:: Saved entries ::
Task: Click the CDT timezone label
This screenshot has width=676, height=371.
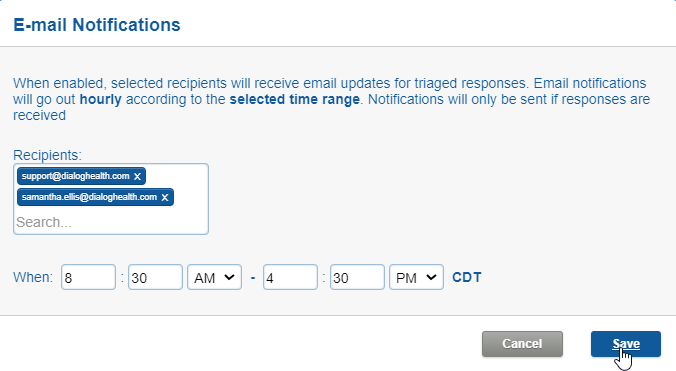Action: [466, 277]
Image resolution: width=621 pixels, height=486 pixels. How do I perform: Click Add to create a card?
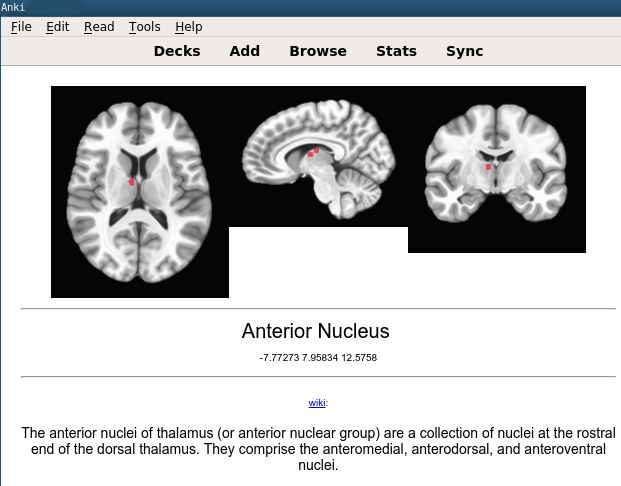[x=245, y=51]
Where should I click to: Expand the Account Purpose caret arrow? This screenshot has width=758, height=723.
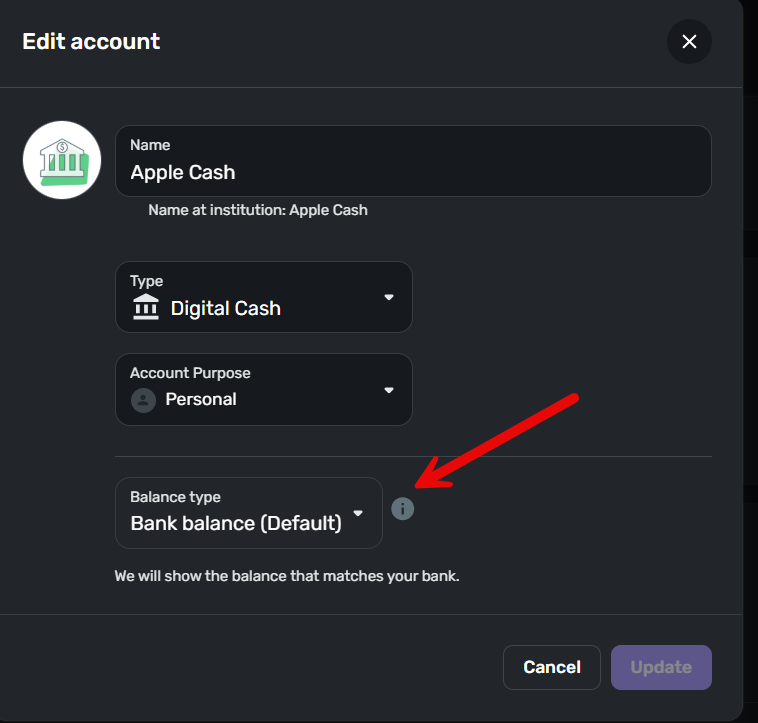coord(389,390)
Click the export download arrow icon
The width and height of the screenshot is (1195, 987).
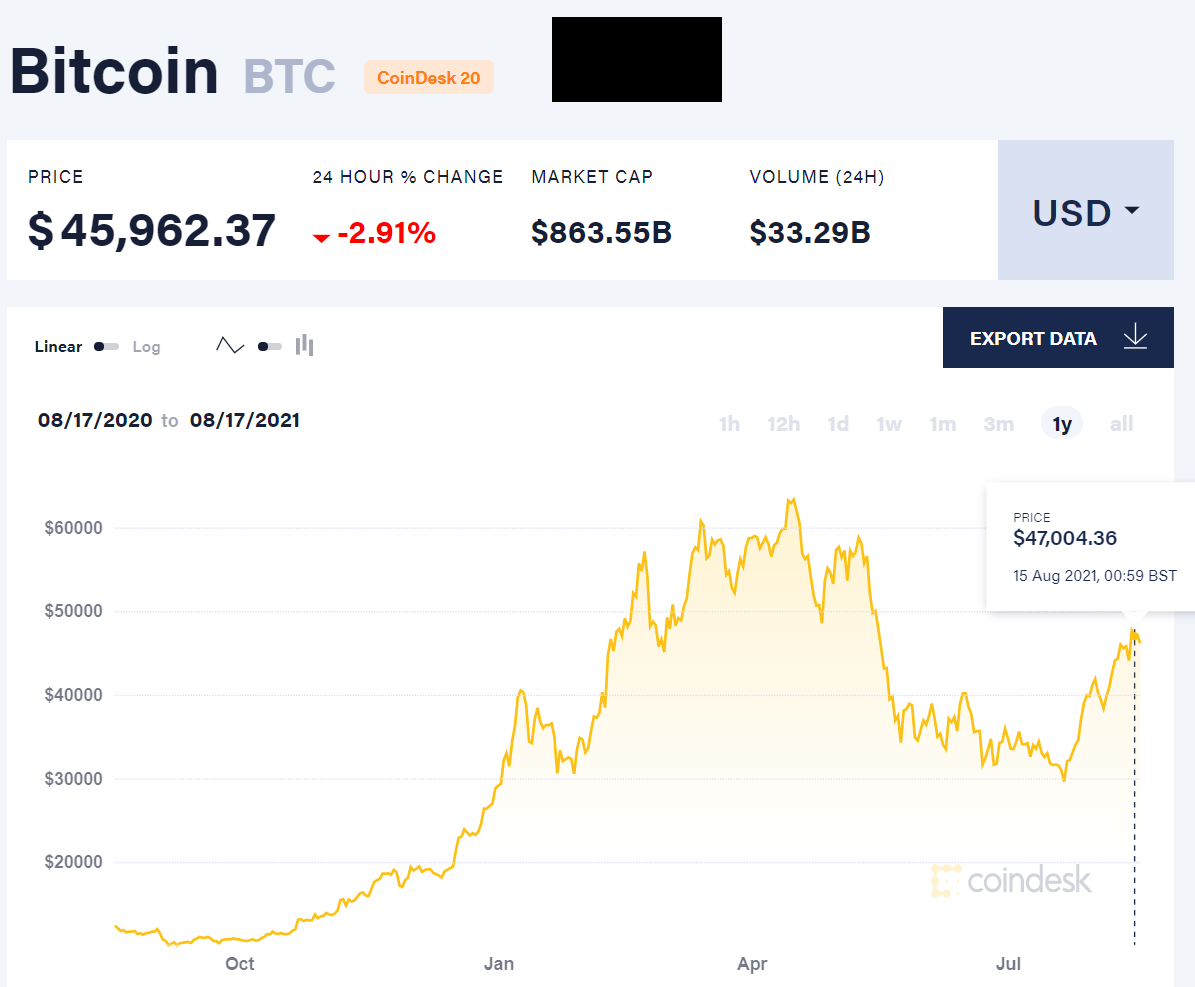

:: EXERCISE REQUIREMENTS ::
Exactly the lines above, from the one containing "This screenshot has width=676, height=371." down to the one containing "Click the export download arrow icon", are to be repeated, including both ends. Pictures are not part of the copy.

:: SOLUTION TO THIS EXERCISE ::
This screenshot has width=676, height=371.
Action: [466, 277]
Image resolution: width=621 pixels, height=486 pixels. How do I perform: Click Add to create a card?
[x=245, y=51]
Where should I click to: Expand the Account Purpose caret arrow? This screenshot has width=758, height=723.
coord(389,390)
Click the export download arrow icon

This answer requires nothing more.